Source records

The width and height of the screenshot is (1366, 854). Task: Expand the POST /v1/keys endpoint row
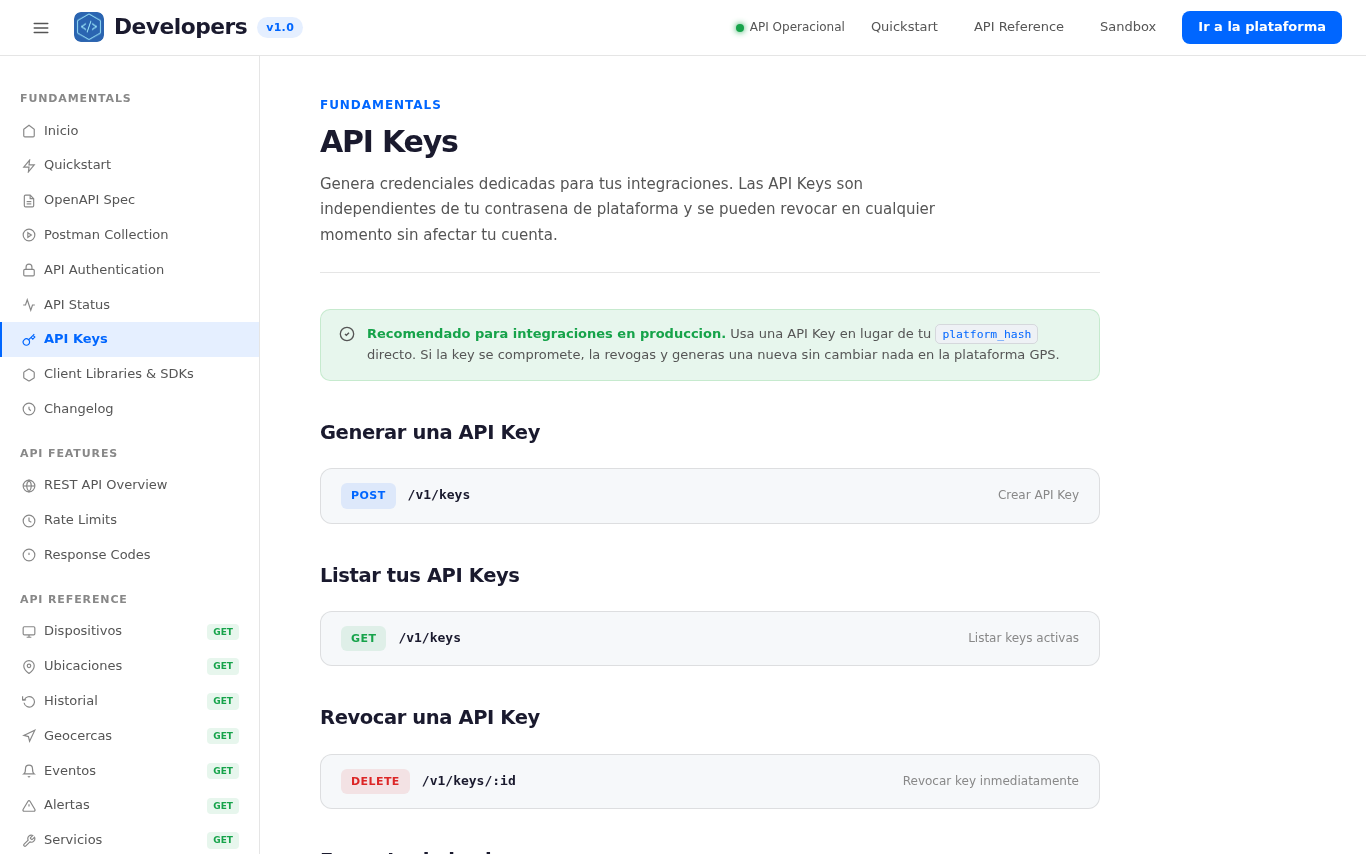coord(710,496)
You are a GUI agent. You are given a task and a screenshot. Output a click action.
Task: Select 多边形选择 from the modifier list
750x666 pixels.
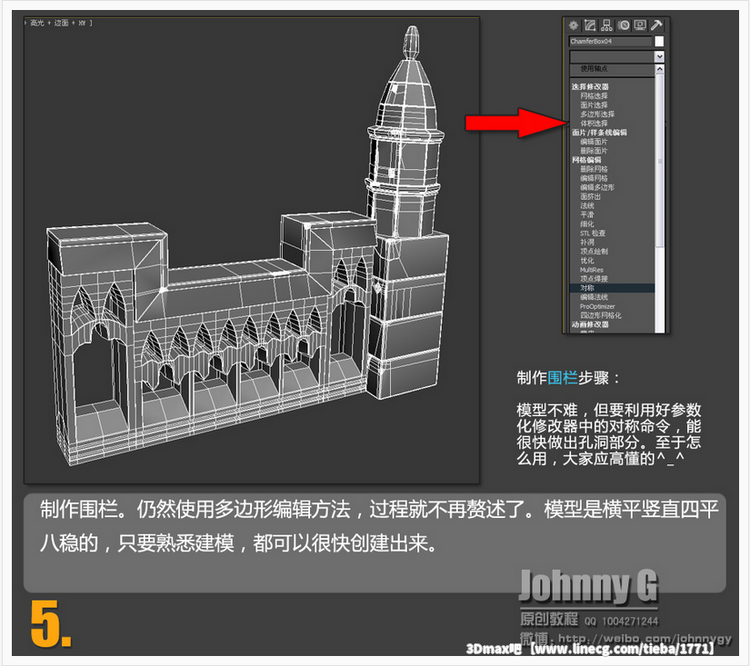coord(598,114)
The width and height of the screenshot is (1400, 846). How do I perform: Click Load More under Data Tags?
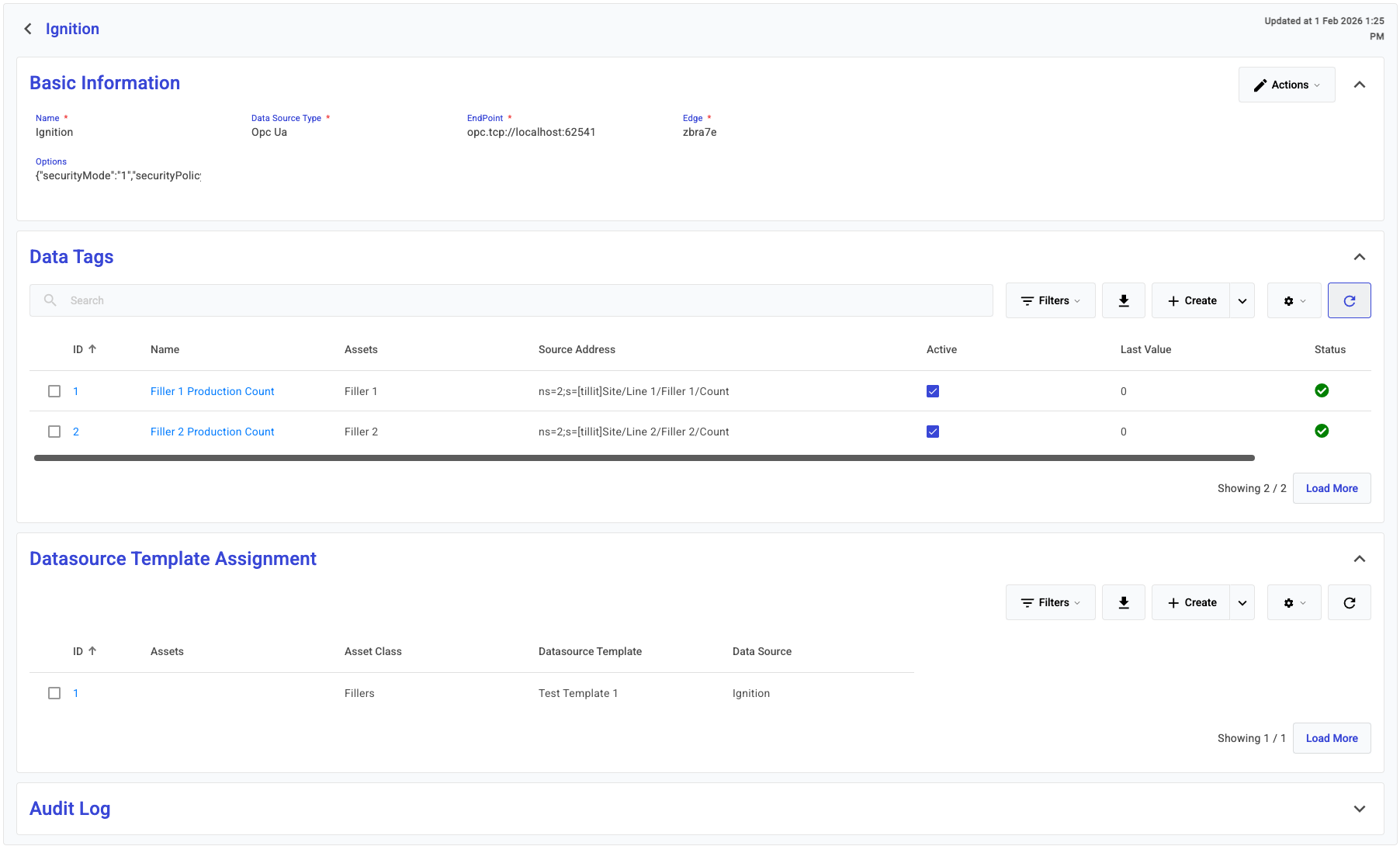[x=1331, y=488]
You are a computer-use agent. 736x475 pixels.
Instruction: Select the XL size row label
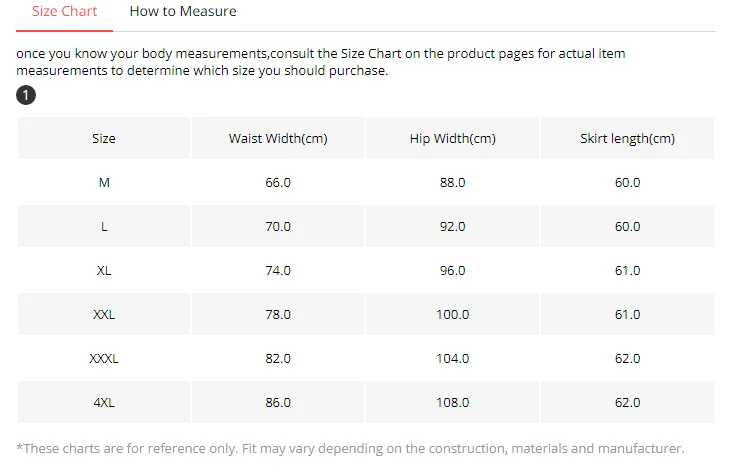pyautogui.click(x=104, y=271)
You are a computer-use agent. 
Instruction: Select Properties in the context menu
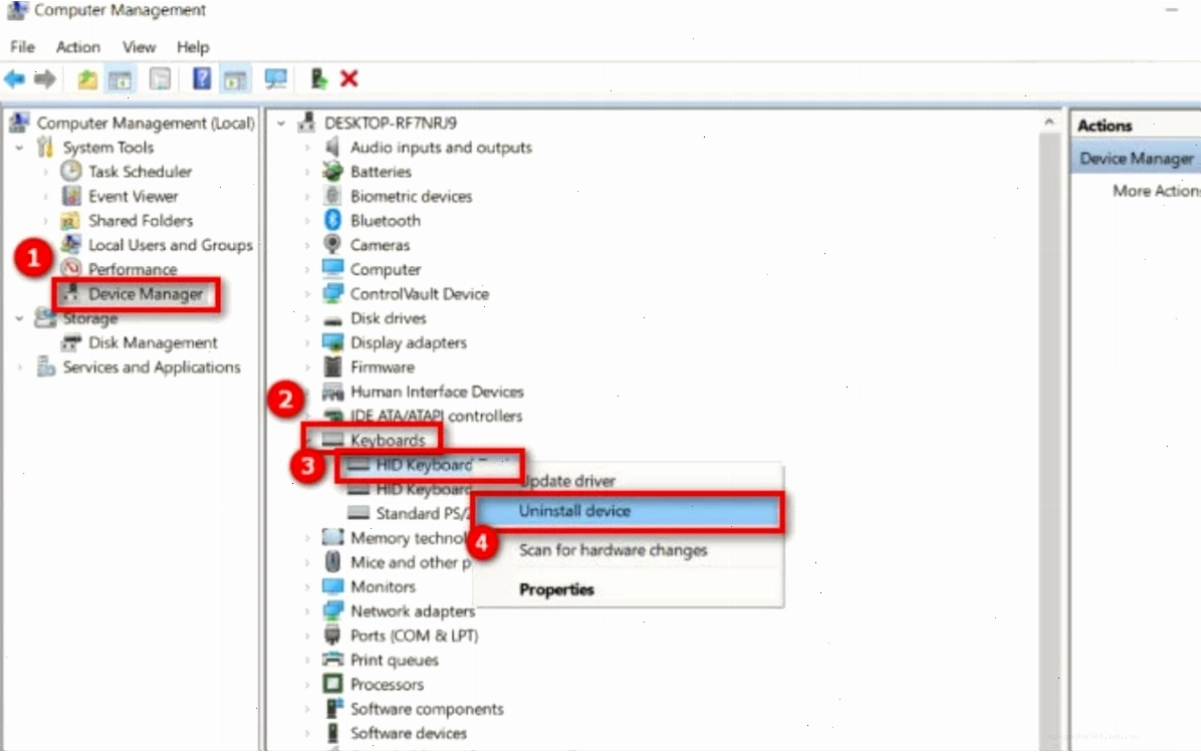pyautogui.click(x=556, y=590)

[STATED PROBLEM]
Rewrite all of the records above, replacing "screenshot" with "screen image" wherever it appears and keeping everything else the same. Leave the pictures out.

[RESPONSE TO THIS EXERCISE]
The width and height of the screen image is (1366, 854). Task: Expand the POST /v1/keys endpoint row
coord(710,496)
You are a GUI agent. You are given a task and a screen image. Output a click action.
Task: Select 多边形选择 from the modifier list
750x666 pixels.
coord(598,114)
The width and height of the screen image is (1400, 846). How do I perform: Click Load More under Data Tags?
[x=1331, y=488]
You are a computer-use agent. 736x475 pixels.
Instruction: Select the XL size row label
pyautogui.click(x=104, y=271)
You are a computer-use agent. 
Instruction: Select Properties in the context menu
pyautogui.click(x=556, y=590)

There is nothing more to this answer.